Williams, founder of Women
of Zimbabwe Arise (WOZA) -- a civil society organization established
in 2003 to protest government abuses -- accepted the award in the
name of the group's more than 45,000 members.
"The award is a great honor, but the real award will be a free
and independent Zimbabwe," Williams told USINFO during an interview
at the State Department on the day of the ceremony.
The Zimbabwean was one of 10 recipients of the courage award chosen
from among a field of 82 women activists nominated by U.S. embassies
worldwide.
The ceremony was held on International Women's Day, during a month
that the United States celebrates as National Women's History Month.
Announcing the award for Williams, the department cited the "harassment
and physical abuse" she suffered under President Robert Mugabe's
regime and commended her for "providing an example of courage
and leadership by working for change through peaceful and nonviolent
means."
In establishing the award in 2006, Rice said, "Women of courage
are standing up for freedom and human dignity and the United States
stands with them. We must not forget that the advance of women's
rights and the advance of human liberty go hand in hand."
Arrested more than 25 times for leading protests against Mugabe's
regime, Williams said, "Zimbabwe supposedly got independence
in 1980." But under "dictator" Mugabe's disastrous
land-seizure policies the economy is being destroyed and the country
is turning into a beggar of international food aid.
Because of resulting malnutrition and lack of proper health care,
she said, "Women are dying at age 34 [median age]; men, at
37. You can't earn a living. The authorities tear down houses that
are not squatter houses and stop you from making a living."
Hardships fall especially hard on women, Williams said, because
it is the children "who beg mama for more food or want to know
why they can no longer go to school" when there is no money
for school fees.
Williams, a Matabele from Bulawayo, has paid a high personal price
for her social and political protests. She received death threats
following her arrests. Her thriving public relations business is
defunct and her husband and children live in "economic exile"

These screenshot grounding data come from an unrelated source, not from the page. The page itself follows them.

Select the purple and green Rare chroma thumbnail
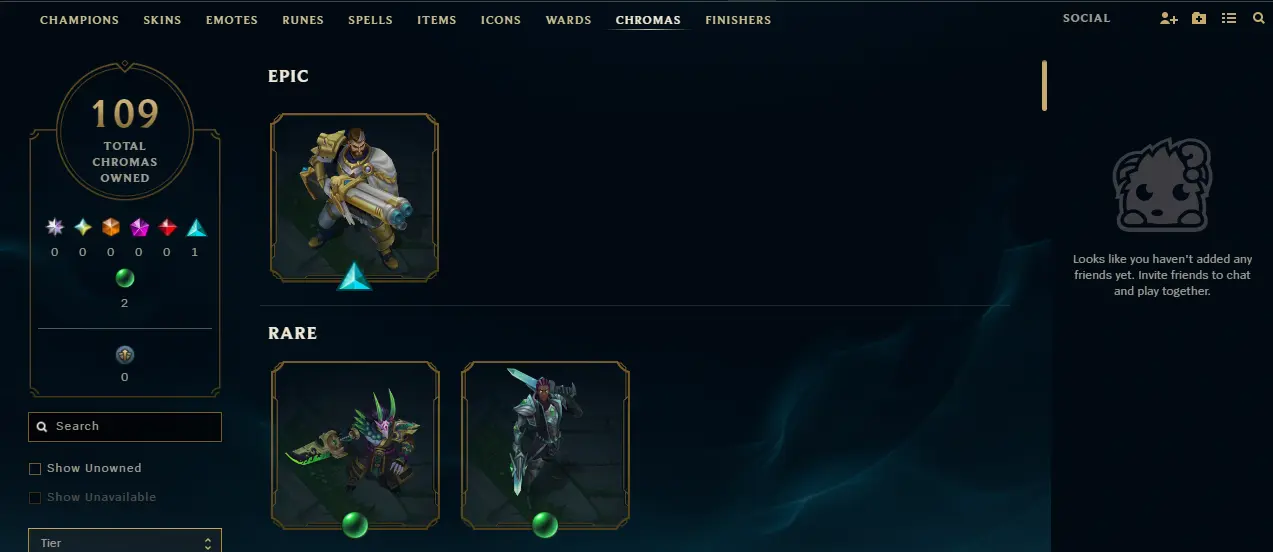pos(355,444)
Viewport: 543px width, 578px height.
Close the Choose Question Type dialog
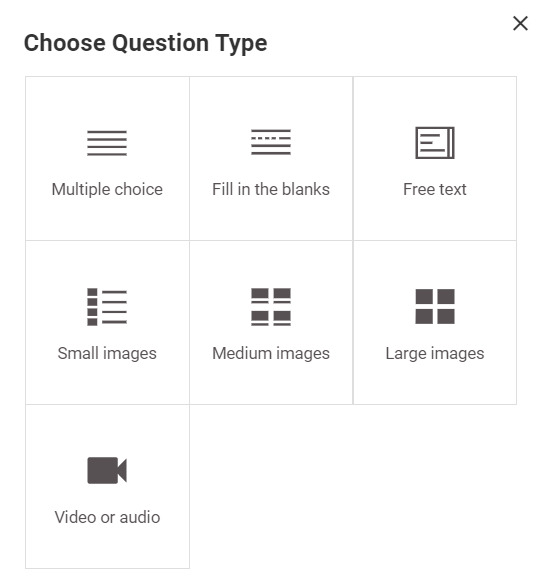(x=521, y=24)
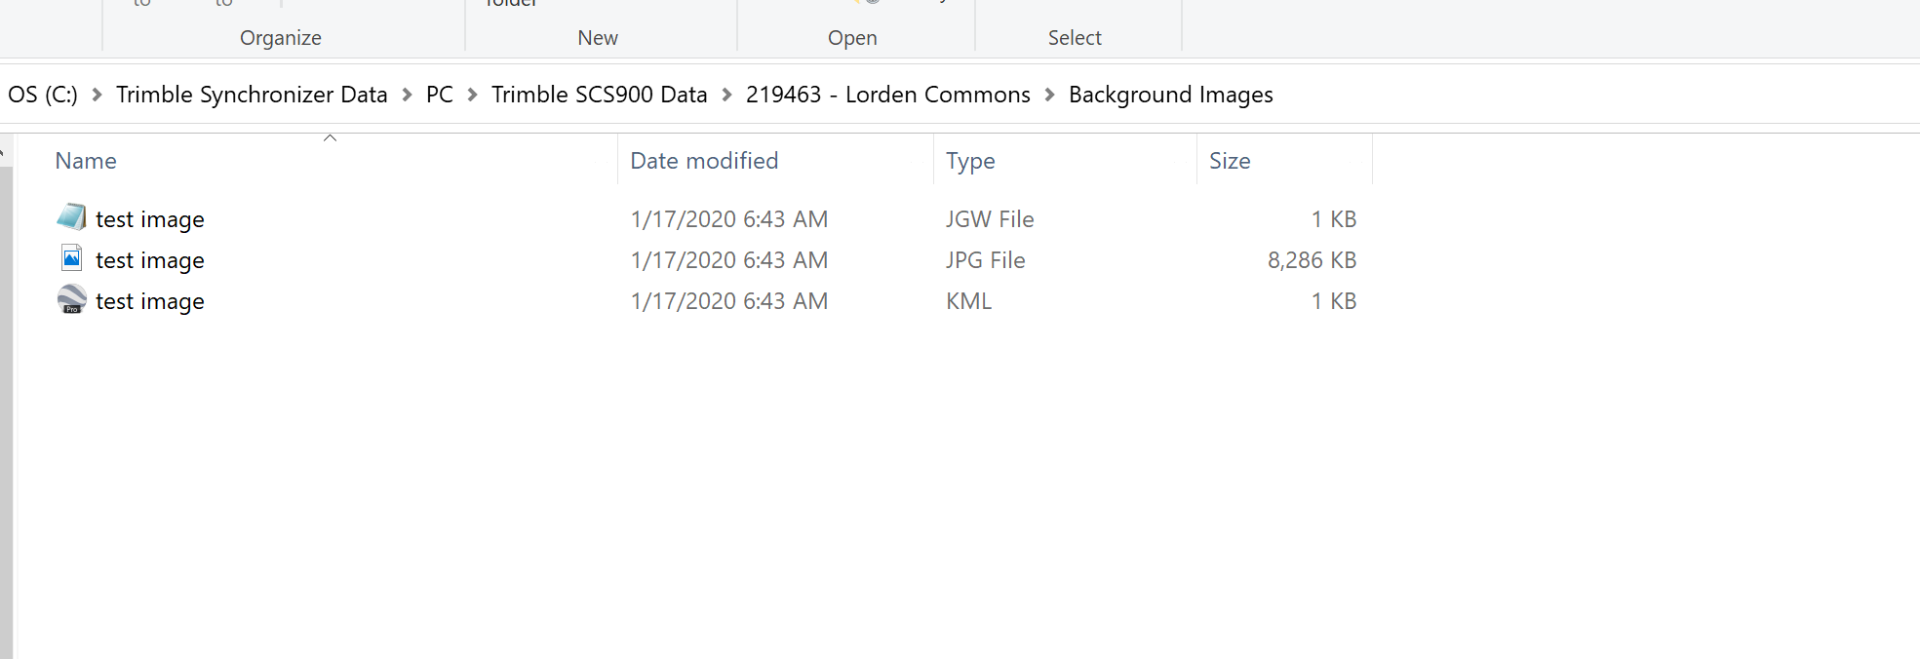
Task: Click the JPG file's picture icon
Action: [71, 258]
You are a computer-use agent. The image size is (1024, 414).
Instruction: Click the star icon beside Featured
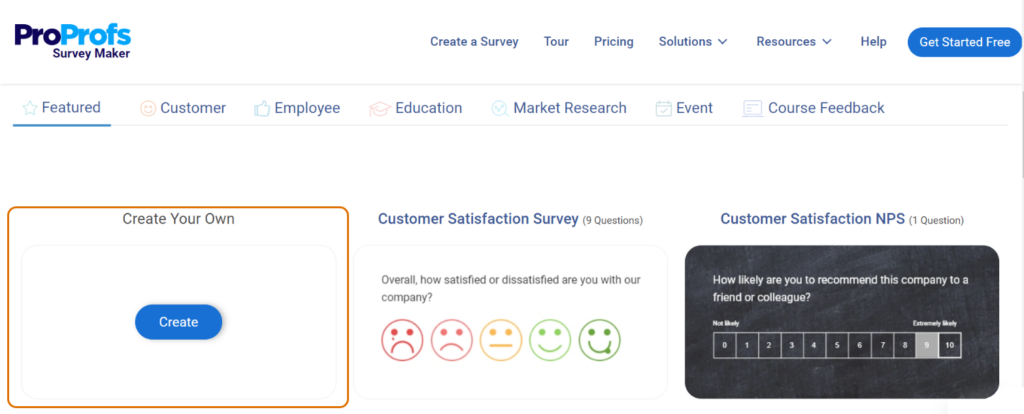[30, 108]
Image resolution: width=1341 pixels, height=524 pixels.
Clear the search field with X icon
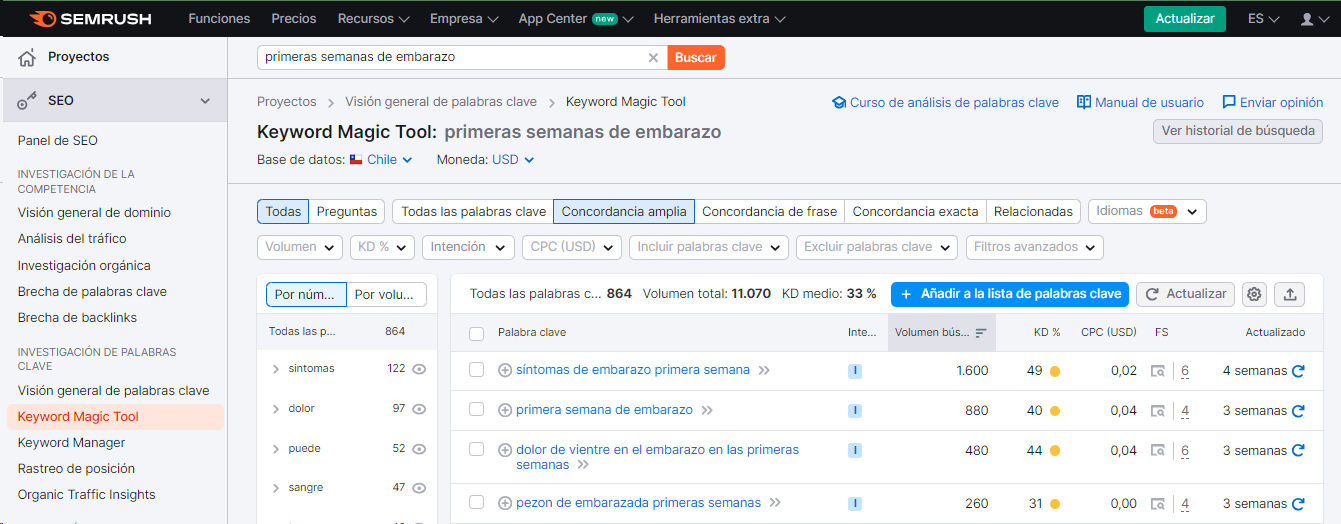(653, 58)
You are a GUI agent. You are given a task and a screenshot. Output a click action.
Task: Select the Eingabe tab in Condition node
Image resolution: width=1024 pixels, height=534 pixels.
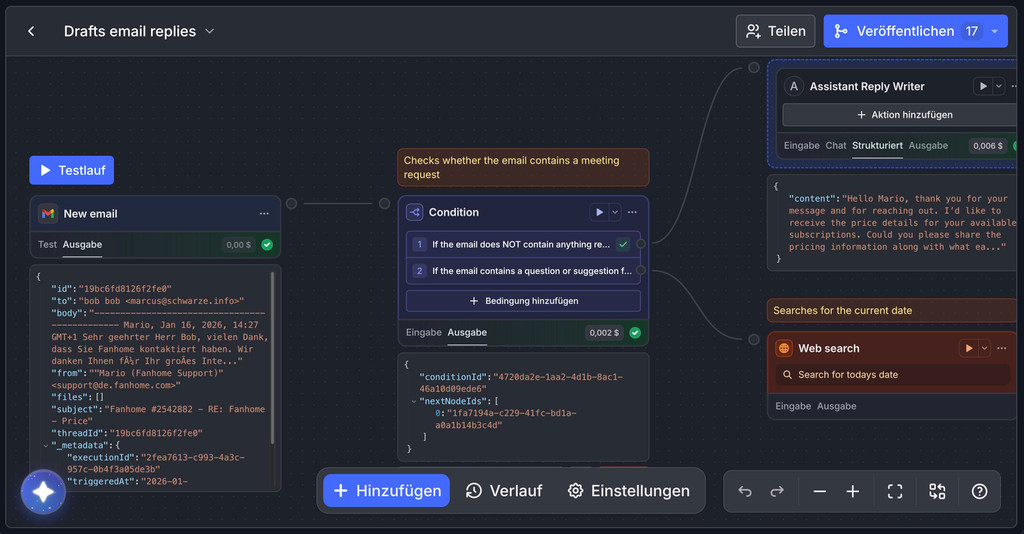[423, 332]
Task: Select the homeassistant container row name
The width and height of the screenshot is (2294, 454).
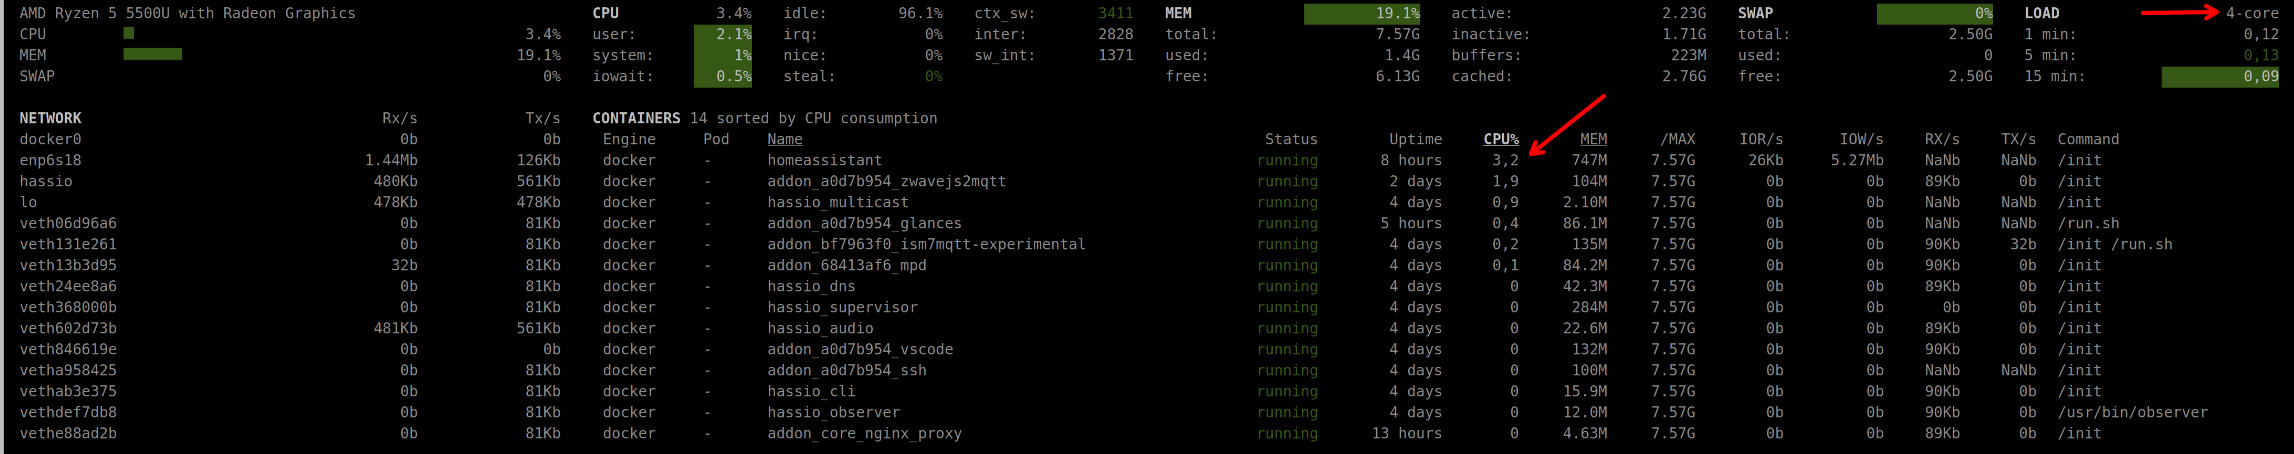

in Britain. A Matabele is a member of the Bantu people native to
southern Zimbabwe.
Despite the personal sacrifices, the activist said she feels empowered
because WOZA's strength lies in its community members "who
have ownership" in the organization. "It is because of
our united struggle, hand in hand, that we are going to get the
Zimbabwe we want," she said.
"Another very important aspect in saving our [protestor's]
lives is the solidarity we get from people around the world,"
Williams said. And in that regard "the American Embassy in
Harare has been very helpful."
"On the 12th of December I was arrested along with 300 others
at parliament," she related. "It was an incredible thing
to see a U.S. Embassy vehicle parked right there where we were seated
on the ground under arrest. One police official after another tried
to get the Americans to move but they just kept sitting there saying,
'we are just here to observe the process.'"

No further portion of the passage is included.